**Selected text**
# # # # #

OpenGL has the notion of so called objects. Those are not models or geometrical objects, but encapsulations of internal state. If you're familiar with object oriented programming, and the C++ STL OpenGL objects can be thought of kind of class instances.

The call glGenBuffers(count, out_names) could be roughtly interpreted into something like

std::map<GLuint, openglobject*> bufferobjects;

glGenBuffers(GLuint count, std::vector<GLuint> *out_names)
{
    out_names->resize(count);
    for(int i=0; i < count; i++) {
        GLuint name = get_next_free_handle_ID();
        bufferobjects[name] = NULL;
        out_names.set(i, name);
    }
}

So what it does is, it reserves a handle ID (OpenGL calls them names) and allocates a slot for it in the internal mapping between handles and bufferobject instance pointers.

The call glBindBuffer actually creates the buffer object, something like that

glBindBuffer(GLenum target, GLuint name)

# # # # #

**Data**

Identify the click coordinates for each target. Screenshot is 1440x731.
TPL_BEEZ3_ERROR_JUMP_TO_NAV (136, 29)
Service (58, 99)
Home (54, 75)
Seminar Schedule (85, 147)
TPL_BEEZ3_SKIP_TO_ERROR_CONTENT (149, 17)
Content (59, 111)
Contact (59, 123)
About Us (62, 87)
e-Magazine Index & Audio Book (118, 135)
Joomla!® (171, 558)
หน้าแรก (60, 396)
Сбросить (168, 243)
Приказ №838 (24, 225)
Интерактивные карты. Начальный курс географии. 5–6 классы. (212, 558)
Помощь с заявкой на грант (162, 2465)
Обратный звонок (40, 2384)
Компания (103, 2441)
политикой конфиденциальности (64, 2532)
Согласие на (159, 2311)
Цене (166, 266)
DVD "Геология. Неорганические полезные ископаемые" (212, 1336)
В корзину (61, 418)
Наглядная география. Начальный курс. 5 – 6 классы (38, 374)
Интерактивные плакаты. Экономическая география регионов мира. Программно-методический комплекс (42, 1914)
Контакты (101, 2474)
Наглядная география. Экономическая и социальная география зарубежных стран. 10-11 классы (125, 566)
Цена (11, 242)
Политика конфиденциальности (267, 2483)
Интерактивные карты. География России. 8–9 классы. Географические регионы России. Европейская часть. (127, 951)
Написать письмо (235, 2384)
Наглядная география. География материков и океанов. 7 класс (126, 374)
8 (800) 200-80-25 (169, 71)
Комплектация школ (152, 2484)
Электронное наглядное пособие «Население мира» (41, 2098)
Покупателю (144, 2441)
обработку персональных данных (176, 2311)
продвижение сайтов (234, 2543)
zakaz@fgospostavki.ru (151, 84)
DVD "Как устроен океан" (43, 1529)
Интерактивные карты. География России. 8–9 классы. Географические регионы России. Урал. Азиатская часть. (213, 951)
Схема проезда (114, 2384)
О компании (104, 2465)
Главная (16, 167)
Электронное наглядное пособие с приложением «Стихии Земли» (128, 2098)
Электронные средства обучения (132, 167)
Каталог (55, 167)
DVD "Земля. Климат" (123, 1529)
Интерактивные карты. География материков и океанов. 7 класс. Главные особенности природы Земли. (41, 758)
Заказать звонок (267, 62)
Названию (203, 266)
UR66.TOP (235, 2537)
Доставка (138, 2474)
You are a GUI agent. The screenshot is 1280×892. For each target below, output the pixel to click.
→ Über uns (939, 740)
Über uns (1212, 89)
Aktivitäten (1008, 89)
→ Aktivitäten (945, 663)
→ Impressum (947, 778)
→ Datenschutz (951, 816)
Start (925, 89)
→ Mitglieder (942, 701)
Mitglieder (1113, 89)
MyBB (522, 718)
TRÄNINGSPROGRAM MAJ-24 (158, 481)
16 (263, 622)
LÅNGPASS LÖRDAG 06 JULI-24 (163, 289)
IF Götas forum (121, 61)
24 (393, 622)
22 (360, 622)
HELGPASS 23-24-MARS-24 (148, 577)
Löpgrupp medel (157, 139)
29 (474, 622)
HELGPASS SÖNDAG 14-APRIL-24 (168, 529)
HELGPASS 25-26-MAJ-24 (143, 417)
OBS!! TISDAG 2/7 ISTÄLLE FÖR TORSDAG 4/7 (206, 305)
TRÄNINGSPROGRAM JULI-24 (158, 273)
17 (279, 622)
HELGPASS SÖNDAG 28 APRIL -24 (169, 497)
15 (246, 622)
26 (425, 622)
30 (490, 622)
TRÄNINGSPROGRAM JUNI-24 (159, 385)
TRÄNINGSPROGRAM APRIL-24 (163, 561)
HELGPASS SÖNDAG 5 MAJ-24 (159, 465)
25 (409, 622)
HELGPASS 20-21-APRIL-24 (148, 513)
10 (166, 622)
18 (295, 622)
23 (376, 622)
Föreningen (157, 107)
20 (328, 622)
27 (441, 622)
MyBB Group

# # # # #

**Set exercise A**
In the OpenGL passage, what does OpenGL call the handle IDs it reserves?
**Set exercise B**
Quote the OpenGL passage between "OpenGL has the" and "count, std::vector<GLuint> *out_names)", inclusive.
The entries have no connection to the OpenGL passage.

**Full solution A**
OpenGL calls them names.

**Full solution B**
OpenGL has the notion of so called objects. Those are not models or geometrical objects, but encapsulations of internal state. If you're familiar with object oriented programming, and the C++ STL OpenGL objects can be thought of kind of class instances.

The call glGenBuffers(count, out_names) could be roughtly interpreted into something like

std::map<GLuint, openglobject*> bufferobjects;

glGenBuffers(GLuint count, std::vector<GLuint> *out_names)